Il ricorso deduce che l’accertamento sarebbe nuovo, in quanto nuova sarebbe la metodica con cui verrebbe effettuato, ma l’ordinanza impugnata evidenzia che anche al giudice della cognizione l’accertamento era stato proposto come nuovo in quanto da effettuare con nuove metodiche. Nella motivazione dell’ordinanza impugnata, infatti, emerge (pag. 5, in nota 3) che nel giudizio di cognizione la difesa aveva chiesto l’accertamento sostenendo che “nelle more vi sarebbero delle nuove tecniche che consentirebbero di superare l’ostacolo originario”. Il ricorso contesta l’ordinanza impugnata limitandosi a richiamare la relazione del proprio consulente di parte sulla novità delle metodiche, ma la pronuncia di condanna è del 21 settembre 2021, quindi non particolarmente risalente da permettere di apprezzare senza bisogno di particolare motivazione il progresso delle tecnologie di sequenziamento massivo parallelo di DNA e RNA”, per assumere rilevanza nell’incidente di esecuzione la novità della metodica dovrebbe essere successiva al giudizio di cognizione (Sez. 4, Sentenza n. 28724 del 14/07/2021 , COGNOME, Rv. 281740; Sez. 5, Sentenza n. 2982 del 26/11/2009, dep. 2010, COGNOME, Rv. 245840), circostanza che non è neanche ipotizzata in ricorso.
Il ricorso deduce, per ciò che riguarda le formazioni pilifere attaccate all’orecchino non appartenente alla vittima sotto il suo cadavere, che il giudice dell’esecuzione avrebbe introdotto un argomento nuovo per giustificare la presenza di tali capelli diverso da quello speso dal giudice della cognizione, ma l’argomento è inammissibile in quanto non conferente con la motivazione dell’ordinanza impugnata che ha respinto l’istanza sulla base della mera esploratività della stessa, che, come ricostruito sopra, è un parametro di giudizio che appartiene alla cognizione del giudice dell’esecuzione adito dal condannato per ottenere l’autorizzazione al prelievo di campioni in sequestro.

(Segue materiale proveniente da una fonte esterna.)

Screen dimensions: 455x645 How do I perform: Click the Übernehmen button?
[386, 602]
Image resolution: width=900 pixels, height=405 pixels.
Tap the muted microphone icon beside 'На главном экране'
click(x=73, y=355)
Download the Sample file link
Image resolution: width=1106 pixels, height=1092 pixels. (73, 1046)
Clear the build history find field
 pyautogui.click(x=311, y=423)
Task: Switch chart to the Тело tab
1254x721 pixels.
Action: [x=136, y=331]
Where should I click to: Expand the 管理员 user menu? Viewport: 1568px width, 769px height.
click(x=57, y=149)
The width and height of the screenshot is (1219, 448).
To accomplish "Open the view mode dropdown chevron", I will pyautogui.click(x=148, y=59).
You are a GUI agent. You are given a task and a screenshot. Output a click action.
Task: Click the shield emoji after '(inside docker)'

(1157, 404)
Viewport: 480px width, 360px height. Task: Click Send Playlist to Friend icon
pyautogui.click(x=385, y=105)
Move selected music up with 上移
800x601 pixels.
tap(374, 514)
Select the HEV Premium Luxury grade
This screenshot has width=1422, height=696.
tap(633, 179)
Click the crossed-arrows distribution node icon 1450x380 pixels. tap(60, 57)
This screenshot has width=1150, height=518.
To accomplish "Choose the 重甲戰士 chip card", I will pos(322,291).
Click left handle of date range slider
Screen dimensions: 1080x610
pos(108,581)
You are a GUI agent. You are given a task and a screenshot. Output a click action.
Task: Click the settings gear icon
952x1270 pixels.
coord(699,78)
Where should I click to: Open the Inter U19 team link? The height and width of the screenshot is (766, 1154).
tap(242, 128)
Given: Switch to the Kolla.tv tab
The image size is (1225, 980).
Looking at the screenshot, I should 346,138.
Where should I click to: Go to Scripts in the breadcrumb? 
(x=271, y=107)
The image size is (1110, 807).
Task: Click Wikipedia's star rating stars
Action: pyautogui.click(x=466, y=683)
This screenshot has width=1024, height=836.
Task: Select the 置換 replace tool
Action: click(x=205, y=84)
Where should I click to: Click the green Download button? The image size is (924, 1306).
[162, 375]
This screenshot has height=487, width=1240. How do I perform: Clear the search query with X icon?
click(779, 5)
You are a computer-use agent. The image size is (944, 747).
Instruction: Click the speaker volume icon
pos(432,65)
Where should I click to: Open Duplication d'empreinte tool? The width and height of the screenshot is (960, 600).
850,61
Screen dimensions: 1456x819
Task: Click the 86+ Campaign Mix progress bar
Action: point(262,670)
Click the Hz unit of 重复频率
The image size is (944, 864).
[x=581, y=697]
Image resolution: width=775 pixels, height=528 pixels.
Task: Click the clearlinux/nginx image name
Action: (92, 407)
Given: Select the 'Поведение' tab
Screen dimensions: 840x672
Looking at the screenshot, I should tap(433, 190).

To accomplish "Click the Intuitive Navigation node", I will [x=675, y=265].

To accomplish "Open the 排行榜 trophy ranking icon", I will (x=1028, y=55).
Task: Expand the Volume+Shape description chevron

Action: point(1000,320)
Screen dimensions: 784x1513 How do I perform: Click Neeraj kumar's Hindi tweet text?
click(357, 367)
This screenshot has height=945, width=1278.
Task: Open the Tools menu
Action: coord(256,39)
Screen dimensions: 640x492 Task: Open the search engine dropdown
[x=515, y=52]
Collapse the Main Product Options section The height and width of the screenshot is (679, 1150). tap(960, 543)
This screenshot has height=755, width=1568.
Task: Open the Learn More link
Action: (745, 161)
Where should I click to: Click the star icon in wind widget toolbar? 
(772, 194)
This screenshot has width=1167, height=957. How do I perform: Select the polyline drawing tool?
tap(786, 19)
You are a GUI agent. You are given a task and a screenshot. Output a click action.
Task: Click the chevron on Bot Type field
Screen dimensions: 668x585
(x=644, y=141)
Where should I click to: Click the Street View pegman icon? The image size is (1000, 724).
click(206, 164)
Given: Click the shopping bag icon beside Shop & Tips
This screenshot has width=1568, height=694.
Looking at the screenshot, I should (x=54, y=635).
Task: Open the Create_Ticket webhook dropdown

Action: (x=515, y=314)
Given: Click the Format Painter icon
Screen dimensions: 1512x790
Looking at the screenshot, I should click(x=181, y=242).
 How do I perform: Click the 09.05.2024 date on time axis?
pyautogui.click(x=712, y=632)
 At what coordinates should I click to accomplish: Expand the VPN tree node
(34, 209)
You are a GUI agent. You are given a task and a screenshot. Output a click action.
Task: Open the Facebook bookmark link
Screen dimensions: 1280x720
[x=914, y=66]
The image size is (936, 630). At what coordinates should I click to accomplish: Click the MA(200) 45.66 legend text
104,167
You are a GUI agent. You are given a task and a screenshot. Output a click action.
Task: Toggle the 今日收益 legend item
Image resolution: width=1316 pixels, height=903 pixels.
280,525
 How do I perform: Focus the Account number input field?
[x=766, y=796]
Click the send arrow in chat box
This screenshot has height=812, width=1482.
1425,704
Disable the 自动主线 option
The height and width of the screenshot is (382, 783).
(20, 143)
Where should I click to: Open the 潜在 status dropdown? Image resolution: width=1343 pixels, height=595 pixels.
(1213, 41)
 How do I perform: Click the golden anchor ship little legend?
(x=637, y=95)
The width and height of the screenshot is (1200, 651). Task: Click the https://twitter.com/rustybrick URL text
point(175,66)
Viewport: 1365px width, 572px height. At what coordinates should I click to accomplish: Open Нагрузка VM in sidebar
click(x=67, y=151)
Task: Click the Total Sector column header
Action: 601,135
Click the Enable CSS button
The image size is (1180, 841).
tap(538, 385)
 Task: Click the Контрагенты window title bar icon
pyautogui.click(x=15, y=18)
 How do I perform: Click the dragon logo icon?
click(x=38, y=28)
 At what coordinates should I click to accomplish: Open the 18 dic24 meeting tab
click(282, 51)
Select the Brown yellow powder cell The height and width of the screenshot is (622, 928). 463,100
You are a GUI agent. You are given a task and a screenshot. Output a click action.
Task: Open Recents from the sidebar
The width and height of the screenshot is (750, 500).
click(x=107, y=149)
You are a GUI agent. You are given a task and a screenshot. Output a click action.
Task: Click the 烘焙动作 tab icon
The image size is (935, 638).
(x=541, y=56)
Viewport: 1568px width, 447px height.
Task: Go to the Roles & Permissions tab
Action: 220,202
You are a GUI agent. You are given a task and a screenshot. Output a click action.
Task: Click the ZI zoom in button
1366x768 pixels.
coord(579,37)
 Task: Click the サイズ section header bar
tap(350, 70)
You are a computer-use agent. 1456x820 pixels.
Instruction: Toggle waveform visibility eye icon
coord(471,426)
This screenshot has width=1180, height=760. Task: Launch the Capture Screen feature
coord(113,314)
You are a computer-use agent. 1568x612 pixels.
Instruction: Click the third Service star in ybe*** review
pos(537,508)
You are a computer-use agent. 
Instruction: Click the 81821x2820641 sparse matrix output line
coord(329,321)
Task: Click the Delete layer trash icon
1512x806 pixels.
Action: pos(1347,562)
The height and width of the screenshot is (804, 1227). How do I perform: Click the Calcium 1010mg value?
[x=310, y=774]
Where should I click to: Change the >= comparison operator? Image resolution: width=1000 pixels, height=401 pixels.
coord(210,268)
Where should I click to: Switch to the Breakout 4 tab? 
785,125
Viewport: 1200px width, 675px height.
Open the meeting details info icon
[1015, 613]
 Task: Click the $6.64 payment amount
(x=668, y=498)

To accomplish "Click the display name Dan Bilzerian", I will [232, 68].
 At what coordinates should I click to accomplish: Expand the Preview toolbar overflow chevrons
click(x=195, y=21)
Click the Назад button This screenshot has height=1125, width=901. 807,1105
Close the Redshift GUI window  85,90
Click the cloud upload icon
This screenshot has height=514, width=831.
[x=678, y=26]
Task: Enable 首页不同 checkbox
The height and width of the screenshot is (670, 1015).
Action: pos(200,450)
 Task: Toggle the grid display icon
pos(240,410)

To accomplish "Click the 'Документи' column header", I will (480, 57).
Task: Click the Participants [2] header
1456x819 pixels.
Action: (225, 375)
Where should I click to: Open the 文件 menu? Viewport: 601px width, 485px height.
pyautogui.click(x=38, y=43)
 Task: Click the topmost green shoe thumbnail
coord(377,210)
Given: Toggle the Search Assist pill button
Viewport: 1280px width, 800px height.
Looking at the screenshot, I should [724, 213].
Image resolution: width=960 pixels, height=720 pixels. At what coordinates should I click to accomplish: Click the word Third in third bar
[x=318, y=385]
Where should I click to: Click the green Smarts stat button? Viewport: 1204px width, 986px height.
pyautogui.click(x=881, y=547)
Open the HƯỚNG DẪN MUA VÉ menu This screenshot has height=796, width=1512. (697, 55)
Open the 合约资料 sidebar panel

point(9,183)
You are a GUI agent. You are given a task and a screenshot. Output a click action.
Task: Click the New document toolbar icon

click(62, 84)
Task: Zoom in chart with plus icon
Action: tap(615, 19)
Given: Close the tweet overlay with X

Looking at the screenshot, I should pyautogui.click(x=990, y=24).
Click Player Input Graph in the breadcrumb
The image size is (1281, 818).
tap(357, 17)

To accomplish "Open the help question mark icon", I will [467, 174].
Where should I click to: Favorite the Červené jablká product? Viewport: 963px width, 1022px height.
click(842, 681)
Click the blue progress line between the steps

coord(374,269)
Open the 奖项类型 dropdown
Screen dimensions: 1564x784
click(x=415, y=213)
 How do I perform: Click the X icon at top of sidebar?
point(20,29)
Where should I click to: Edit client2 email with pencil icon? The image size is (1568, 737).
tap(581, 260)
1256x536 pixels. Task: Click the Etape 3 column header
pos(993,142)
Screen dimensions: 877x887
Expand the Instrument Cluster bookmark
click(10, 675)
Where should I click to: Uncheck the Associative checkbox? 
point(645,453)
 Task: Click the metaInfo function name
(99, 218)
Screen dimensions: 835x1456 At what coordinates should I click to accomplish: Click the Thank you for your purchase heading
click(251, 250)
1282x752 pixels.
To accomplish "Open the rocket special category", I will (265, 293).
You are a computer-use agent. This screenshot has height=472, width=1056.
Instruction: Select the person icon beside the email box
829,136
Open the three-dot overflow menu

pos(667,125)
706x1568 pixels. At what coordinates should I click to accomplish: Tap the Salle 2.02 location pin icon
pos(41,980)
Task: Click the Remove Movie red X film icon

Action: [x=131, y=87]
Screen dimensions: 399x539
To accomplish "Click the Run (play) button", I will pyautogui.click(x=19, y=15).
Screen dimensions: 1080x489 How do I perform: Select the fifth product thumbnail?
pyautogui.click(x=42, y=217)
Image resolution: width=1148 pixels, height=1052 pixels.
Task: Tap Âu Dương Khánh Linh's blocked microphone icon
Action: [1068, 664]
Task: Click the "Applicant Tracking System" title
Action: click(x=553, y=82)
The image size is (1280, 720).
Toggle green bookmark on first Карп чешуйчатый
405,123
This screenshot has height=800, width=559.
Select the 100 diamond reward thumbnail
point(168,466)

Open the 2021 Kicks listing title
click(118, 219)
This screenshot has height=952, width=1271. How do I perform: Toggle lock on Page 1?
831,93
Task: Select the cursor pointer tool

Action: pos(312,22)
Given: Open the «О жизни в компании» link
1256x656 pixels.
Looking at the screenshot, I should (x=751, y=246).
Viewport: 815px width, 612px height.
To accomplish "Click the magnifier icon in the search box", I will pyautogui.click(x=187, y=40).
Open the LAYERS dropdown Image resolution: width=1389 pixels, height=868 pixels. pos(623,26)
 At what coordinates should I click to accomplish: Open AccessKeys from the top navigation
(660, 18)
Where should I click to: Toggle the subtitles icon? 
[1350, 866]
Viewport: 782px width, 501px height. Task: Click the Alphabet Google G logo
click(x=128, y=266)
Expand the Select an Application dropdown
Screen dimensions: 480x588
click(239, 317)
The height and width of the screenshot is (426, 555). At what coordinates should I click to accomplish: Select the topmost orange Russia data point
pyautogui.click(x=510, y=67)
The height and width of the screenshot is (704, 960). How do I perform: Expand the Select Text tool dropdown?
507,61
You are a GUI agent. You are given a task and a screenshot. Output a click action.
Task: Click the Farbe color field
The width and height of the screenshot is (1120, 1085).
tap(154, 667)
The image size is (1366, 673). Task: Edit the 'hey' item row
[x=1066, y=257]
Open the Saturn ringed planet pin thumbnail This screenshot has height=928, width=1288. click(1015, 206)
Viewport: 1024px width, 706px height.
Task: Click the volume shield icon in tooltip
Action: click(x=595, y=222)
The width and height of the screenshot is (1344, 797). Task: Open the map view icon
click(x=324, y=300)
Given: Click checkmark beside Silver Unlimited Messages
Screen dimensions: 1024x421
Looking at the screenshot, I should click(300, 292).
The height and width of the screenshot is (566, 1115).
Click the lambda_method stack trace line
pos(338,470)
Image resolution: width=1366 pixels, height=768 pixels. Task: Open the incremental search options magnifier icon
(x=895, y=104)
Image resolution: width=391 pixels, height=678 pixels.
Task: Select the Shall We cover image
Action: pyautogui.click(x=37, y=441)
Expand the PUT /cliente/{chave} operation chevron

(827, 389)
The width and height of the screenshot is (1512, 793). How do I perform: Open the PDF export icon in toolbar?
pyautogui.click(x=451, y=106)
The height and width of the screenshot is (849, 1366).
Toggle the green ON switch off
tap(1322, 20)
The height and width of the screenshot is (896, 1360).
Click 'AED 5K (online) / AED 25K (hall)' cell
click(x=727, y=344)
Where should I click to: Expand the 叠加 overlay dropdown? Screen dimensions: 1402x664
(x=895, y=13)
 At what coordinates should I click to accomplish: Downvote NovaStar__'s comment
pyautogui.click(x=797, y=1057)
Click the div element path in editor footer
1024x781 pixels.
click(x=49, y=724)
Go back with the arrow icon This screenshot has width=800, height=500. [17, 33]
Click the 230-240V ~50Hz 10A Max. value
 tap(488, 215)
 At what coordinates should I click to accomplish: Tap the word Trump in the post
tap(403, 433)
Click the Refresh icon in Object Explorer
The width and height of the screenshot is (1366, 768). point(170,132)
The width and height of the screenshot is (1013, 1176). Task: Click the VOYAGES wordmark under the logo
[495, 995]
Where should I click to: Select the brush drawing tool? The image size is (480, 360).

Il ricorso deduce che la formazione pilifera diversa dalle altre non ha costituito prova a carico del ricorrente, ma potrebbe costituire prova a discarico, rendendo illogica la motivazione dell’ordinanza impugnata che sostiene che l’accertamento richiesto riguarda una prova che non è mai stata posta a carico. L’argomento, pur essendo corretto sul piano strettamente logico, è inammissibile in quanto inidoneo, per le stesse ragioni, a disarticolare la motivazione dell’ordinanza impugnata che si fonda anche sulla non novità della prova che era già deducibile nel corso del
processo di cognizione, valutazione che, come detto, appartiene al perimetro del giudizio del giudice dell’esecuzione.
Il ricorso è, nel complesso, infondato.
Ai sensi dell’art. 616, comma 1, cod. proc. pen., alla decisione consegue la condanna del ricorrente al pagamento delle spese del procedimento.
In caso di diffusione del presente provvedimento omettere le generalità e gli altri dati identificativi, a norma dell’art. 52 d.lgs.196/03 in quanto imposto dal legge.
P.Q.M.
Rigetta il ricorso e condanna il ricorrente al pagamento delle spese processuali. In caso di diffusione del presente provvedimento omettere le generalità e gli altri dati identificativi, a norma dell’art. 52 d.lgs.196/03 in quan imposto dalla legge.